Given the material below, return only the lines starting at the line with "清纯唯美 (831, 532)" and ending at the line with "都市激情 (291, 583)", exactly as they appear.

Provided data
※ ※ ※
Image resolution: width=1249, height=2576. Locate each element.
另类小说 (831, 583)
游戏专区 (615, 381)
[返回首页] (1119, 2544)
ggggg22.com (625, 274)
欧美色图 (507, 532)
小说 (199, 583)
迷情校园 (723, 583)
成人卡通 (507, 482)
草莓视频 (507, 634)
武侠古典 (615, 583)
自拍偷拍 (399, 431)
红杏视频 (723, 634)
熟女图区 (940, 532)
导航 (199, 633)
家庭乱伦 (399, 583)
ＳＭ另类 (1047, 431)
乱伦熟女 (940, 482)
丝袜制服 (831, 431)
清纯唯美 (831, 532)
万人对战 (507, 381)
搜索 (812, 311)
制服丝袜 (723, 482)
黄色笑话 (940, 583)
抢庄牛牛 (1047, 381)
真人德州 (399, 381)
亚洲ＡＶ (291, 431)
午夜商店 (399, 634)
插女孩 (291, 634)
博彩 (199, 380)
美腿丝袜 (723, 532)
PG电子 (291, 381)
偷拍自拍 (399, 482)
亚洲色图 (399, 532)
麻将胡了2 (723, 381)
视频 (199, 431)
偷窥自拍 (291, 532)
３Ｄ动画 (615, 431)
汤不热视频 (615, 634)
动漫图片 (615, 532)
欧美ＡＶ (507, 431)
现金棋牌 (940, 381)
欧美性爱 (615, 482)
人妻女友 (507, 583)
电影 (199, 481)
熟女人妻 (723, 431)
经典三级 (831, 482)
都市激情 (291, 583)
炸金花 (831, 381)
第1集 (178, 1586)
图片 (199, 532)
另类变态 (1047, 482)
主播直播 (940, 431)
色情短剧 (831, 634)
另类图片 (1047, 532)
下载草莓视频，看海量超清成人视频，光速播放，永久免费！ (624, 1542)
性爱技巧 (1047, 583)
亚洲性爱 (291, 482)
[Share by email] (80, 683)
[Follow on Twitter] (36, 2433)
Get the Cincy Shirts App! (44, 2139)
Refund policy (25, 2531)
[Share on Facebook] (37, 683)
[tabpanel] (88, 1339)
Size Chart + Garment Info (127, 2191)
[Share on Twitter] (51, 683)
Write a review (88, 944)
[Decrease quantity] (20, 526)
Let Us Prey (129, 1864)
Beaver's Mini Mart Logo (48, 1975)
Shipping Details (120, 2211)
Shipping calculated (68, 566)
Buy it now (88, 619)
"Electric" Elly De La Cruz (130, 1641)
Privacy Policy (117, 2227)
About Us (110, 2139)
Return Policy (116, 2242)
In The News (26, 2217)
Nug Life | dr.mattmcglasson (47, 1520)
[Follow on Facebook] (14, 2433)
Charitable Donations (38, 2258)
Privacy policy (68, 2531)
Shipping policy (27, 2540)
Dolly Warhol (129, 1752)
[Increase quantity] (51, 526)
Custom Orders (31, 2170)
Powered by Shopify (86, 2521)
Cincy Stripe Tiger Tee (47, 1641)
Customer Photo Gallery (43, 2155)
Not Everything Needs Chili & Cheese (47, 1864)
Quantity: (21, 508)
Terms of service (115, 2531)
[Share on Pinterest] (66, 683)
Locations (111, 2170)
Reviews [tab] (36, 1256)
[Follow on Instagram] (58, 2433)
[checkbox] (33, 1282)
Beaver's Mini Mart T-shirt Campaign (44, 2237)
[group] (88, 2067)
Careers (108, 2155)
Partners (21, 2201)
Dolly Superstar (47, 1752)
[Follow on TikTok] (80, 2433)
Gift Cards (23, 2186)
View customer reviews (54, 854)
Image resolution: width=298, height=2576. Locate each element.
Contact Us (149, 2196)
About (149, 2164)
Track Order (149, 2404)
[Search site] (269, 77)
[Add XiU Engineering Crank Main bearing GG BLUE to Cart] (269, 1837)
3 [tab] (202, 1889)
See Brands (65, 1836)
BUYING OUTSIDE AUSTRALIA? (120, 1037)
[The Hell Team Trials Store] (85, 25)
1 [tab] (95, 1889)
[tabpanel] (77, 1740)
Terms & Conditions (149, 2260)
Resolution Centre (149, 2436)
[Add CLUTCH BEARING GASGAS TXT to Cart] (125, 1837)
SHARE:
※ ※ ※
Output below
清纯唯美 (831, 532)
万人对战 (507, 381)
搜索 (812, 311)
制服丝袜 (723, 482)
黄色笑话 (940, 583)
抢庄牛牛 (1047, 381)
真人德州 (399, 381)
亚洲ＡＶ (291, 431)
午夜商店 (399, 634)
插女孩 (291, 634)
博彩 (199, 380)
美腿丝袜 (723, 532)
PG电子 (291, 381)
偷拍自拍 (399, 482)
亚洲色图 (399, 532)
麻将胡了2 (723, 381)
视频 (199, 431)
偷窥自拍 (291, 532)
３Ｄ动画 (615, 431)
汤不热视频 (615, 634)
动漫图片 (615, 532)
欧美ＡＶ (507, 431)
现金棋牌 (940, 381)
欧美性爱 (615, 482)
人妻女友 (507, 583)
电影 (199, 481)
熟女人妻 (723, 431)
经典三级 (831, 482)
都市激情 (291, 583)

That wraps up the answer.